# TASK DIRECTIONS
Rewrite the rows from the line containing "Where should I" to the line containing "click(x=307, y=83)" as a numbered list, skipping any blank lines. Omit the pictures from your list.

# PROVIDED INFORMATION

---

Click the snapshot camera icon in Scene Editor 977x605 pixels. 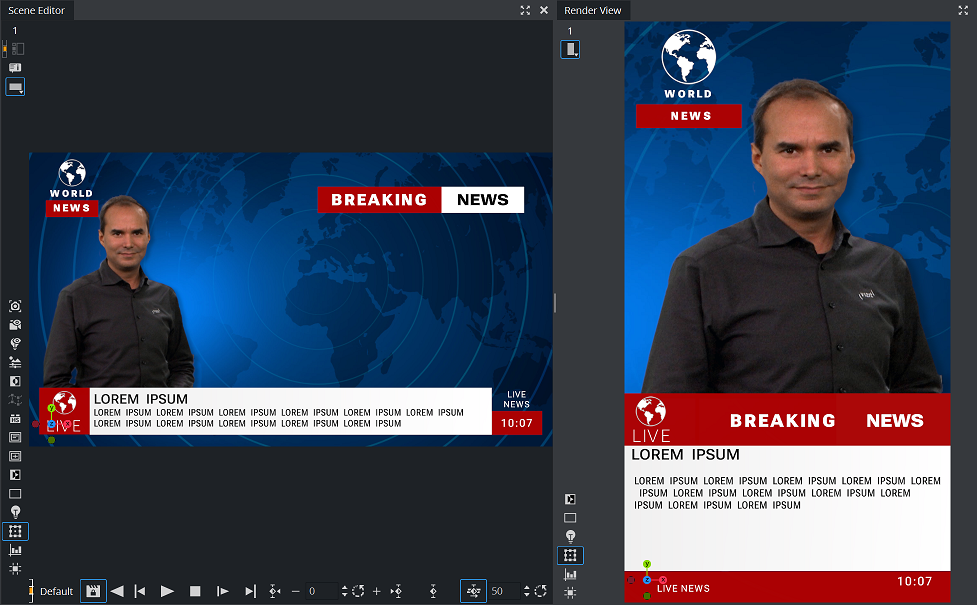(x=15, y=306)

---

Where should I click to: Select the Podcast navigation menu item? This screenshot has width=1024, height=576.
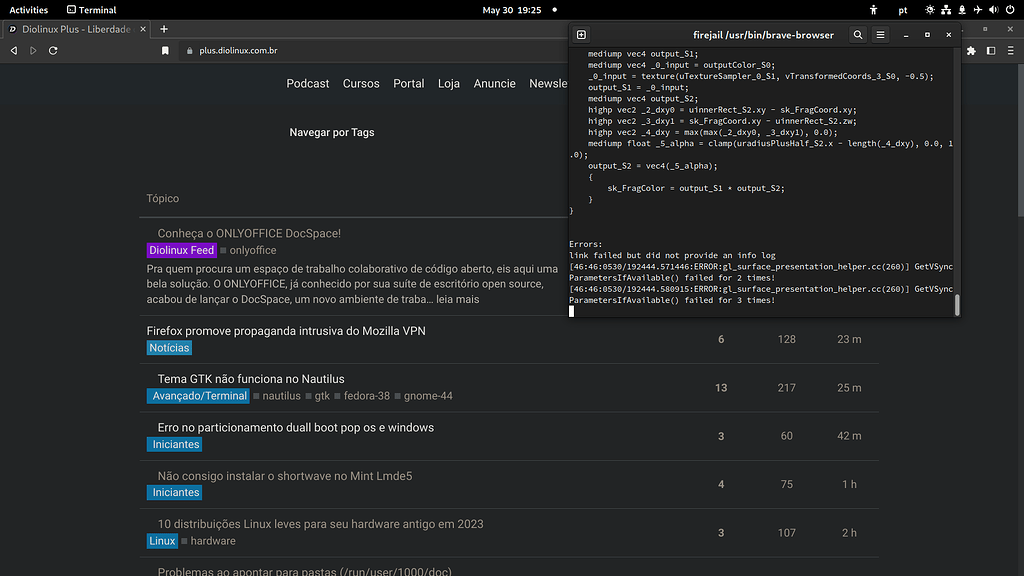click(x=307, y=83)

---

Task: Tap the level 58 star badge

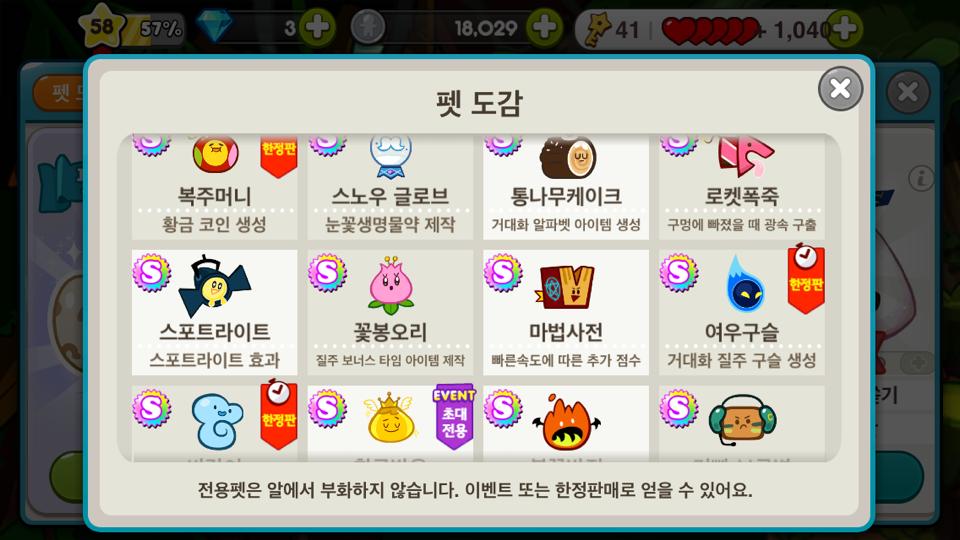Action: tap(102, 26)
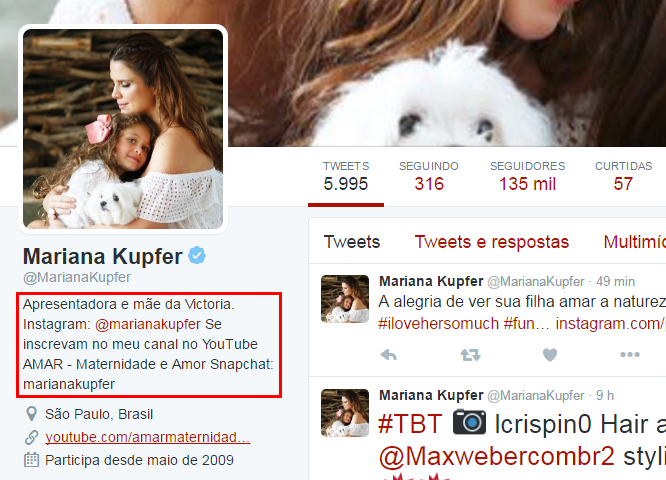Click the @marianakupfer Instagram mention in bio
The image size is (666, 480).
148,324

---

# THE SOLUTION
1. Where should I click to: Select the Podcast navigation menu item? This screenshot has width=1024, height=576.
2. click(x=307, y=83)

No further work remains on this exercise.